GOAL OF THE EXERCISE:
Please report every line from the material that contains the word "Tiết".

DATA FOR THIS EXERCISE:
------------

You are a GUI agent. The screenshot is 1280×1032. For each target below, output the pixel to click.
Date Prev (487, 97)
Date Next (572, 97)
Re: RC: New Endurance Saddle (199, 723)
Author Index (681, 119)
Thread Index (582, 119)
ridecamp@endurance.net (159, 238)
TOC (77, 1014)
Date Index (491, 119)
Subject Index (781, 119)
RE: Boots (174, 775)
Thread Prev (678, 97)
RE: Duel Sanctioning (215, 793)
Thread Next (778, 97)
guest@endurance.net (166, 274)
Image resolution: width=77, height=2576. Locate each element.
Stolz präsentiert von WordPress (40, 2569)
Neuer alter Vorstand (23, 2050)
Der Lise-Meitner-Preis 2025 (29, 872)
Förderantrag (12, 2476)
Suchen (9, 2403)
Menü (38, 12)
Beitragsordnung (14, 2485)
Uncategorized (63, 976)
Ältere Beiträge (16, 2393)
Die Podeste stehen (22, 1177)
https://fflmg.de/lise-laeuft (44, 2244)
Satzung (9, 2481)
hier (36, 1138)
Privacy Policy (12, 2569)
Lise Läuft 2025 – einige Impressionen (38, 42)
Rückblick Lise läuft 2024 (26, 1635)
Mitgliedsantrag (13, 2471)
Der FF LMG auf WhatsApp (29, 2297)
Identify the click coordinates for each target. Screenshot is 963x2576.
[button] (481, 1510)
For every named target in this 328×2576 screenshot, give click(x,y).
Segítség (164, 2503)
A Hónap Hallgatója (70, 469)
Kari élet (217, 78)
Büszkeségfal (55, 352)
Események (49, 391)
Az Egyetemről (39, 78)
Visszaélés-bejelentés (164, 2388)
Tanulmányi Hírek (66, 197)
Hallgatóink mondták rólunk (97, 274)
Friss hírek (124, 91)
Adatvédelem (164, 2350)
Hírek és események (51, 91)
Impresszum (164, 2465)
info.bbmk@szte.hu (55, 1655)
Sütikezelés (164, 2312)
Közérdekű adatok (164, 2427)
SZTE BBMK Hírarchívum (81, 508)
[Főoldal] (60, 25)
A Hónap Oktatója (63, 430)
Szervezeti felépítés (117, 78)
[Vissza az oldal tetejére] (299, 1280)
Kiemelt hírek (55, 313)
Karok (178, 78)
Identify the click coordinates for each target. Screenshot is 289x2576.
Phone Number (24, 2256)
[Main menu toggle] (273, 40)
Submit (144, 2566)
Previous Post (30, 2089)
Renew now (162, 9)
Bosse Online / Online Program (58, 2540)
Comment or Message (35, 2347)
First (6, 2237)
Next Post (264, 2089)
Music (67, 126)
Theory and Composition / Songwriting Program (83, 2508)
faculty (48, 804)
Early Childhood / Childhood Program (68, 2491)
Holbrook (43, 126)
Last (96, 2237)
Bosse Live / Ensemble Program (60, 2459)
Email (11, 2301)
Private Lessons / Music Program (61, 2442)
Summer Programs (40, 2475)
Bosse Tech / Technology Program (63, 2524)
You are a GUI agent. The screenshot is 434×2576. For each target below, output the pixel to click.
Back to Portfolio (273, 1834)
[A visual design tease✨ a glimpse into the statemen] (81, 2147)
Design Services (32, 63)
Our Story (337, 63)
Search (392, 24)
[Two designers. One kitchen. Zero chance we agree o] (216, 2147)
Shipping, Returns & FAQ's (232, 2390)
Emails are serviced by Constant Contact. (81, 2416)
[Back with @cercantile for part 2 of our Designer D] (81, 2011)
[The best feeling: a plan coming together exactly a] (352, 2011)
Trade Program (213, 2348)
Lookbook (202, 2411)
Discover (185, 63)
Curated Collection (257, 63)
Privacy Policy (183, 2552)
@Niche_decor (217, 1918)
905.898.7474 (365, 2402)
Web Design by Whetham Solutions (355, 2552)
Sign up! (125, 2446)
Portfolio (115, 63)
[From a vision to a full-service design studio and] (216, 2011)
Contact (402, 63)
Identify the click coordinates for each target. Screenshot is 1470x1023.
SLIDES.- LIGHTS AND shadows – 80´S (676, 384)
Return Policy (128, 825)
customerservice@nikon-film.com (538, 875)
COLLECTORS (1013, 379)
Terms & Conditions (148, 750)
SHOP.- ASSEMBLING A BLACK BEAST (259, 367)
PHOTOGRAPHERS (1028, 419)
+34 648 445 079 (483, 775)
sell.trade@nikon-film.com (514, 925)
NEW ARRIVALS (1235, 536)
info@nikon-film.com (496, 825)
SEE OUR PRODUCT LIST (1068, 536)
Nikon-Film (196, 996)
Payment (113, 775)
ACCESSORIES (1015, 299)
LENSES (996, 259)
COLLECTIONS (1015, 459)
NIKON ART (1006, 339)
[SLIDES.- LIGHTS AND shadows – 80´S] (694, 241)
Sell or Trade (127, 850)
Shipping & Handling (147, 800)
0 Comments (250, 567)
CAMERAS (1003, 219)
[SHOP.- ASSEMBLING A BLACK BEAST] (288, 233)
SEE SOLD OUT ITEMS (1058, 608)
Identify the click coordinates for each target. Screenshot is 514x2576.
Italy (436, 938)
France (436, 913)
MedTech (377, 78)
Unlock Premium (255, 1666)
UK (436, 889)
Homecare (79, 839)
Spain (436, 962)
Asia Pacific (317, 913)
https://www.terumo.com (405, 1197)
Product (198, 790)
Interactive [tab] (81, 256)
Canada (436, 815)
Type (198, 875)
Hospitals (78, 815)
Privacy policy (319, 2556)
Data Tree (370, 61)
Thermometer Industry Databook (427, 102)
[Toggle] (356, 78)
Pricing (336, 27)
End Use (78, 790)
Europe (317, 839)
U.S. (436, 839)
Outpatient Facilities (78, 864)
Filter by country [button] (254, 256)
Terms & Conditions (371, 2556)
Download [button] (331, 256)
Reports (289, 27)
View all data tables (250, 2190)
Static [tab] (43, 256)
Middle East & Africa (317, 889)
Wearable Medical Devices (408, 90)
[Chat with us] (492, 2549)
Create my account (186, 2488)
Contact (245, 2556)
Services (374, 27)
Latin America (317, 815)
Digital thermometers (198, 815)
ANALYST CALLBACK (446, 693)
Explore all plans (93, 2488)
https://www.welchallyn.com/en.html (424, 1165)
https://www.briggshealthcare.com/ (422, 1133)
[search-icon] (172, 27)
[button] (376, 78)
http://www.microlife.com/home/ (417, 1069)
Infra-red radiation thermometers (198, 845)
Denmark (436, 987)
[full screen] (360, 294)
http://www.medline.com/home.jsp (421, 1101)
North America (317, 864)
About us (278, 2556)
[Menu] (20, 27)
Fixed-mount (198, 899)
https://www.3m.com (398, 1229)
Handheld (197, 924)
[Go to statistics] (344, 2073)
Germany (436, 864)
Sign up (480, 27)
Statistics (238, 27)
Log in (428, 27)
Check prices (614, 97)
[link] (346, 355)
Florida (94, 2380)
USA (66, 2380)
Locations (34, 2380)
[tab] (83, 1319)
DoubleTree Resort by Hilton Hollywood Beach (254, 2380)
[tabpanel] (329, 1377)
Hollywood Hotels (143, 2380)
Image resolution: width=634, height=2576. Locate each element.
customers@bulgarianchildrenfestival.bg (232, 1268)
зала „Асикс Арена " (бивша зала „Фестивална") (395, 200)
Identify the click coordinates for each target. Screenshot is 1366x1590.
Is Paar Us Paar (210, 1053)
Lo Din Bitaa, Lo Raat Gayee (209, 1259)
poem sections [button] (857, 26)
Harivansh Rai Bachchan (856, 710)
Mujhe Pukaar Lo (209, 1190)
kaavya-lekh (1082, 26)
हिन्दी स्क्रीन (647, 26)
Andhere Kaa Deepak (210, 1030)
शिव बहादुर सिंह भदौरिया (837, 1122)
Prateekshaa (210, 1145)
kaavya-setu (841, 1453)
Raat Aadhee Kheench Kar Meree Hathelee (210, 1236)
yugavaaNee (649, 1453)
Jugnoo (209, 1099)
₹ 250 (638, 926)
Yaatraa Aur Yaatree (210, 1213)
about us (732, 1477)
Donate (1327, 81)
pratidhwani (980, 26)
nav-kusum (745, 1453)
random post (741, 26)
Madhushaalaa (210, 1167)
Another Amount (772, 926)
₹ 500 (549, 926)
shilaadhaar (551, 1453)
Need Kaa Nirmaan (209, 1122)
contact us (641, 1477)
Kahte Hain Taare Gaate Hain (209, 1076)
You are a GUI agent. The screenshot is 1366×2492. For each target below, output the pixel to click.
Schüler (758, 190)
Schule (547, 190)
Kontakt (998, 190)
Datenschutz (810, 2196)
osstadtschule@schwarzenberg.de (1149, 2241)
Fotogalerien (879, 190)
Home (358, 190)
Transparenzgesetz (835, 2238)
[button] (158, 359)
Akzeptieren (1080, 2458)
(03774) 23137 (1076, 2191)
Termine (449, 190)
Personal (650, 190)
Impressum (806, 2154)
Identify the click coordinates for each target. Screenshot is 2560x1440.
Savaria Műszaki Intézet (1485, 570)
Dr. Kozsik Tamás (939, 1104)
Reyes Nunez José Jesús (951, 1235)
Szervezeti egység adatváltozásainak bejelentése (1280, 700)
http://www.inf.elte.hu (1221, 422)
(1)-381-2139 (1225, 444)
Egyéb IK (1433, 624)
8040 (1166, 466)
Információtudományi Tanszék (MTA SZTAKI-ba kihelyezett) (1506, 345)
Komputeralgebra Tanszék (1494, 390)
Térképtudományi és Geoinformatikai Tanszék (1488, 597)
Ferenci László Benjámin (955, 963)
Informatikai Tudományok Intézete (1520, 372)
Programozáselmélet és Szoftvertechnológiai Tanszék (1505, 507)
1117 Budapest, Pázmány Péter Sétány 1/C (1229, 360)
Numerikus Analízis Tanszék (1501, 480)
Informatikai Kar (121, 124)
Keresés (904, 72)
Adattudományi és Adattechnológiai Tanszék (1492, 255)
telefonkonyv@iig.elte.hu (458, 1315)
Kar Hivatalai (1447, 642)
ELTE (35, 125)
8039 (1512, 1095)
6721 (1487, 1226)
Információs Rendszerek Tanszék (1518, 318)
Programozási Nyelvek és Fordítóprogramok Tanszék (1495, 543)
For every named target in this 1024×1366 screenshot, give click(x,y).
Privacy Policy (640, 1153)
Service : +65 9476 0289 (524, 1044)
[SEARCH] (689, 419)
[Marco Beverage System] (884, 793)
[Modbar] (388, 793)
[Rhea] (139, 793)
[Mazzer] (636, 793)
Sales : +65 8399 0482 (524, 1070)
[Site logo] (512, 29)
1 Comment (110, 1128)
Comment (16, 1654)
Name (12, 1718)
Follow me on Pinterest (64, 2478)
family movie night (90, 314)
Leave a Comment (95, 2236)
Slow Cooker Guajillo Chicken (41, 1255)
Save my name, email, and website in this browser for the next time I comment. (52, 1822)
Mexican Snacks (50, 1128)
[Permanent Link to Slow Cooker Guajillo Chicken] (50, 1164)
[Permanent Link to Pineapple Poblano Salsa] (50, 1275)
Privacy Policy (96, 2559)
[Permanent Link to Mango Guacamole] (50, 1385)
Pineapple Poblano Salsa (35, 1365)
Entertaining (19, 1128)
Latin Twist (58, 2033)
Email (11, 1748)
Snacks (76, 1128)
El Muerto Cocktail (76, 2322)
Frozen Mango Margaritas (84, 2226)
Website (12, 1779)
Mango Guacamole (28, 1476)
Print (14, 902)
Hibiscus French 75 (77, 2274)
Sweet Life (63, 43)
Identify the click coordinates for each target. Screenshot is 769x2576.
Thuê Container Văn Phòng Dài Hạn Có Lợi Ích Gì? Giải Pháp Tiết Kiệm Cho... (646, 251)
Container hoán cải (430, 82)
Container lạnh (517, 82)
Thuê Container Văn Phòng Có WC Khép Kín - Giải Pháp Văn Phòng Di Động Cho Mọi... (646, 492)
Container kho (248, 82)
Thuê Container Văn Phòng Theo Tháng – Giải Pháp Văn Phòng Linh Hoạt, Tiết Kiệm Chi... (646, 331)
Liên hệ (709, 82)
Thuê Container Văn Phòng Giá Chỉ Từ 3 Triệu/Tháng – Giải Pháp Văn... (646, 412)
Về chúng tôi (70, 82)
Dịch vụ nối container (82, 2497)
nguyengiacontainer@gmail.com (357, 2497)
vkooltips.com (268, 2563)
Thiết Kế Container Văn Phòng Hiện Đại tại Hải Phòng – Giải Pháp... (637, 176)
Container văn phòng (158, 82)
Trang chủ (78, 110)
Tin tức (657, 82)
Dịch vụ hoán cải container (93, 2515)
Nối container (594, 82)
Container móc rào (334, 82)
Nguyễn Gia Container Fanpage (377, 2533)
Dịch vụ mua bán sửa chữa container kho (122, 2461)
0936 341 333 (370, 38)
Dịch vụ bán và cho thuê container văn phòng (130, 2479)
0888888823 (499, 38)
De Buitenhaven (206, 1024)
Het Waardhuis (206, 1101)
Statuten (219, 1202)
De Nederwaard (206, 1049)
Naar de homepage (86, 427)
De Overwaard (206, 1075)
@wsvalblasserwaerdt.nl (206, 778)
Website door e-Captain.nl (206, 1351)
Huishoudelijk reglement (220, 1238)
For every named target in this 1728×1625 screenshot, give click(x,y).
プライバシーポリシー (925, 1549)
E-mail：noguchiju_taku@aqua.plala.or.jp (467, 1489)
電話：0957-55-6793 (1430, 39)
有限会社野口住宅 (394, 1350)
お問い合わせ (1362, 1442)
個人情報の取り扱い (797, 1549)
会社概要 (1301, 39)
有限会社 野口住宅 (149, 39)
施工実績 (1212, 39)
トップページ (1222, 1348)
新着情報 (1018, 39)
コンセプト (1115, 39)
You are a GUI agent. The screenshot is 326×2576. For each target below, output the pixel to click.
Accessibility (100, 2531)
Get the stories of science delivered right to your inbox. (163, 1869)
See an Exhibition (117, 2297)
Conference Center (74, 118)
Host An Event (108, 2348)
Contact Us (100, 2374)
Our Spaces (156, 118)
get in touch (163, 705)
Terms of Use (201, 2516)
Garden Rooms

------------

EXERCISE SOLUTION:
Thuê Container Văn Phòng Dài Hạn Có Lợi Ích Gì? Giải Pháp Tiết Kiệm Cho... (646, 251)
Thuê Container Văn Phòng Theo Tháng – Giải Pháp Văn Phòng Linh Hoạt, Tiết Kiệm Chi... (646, 331)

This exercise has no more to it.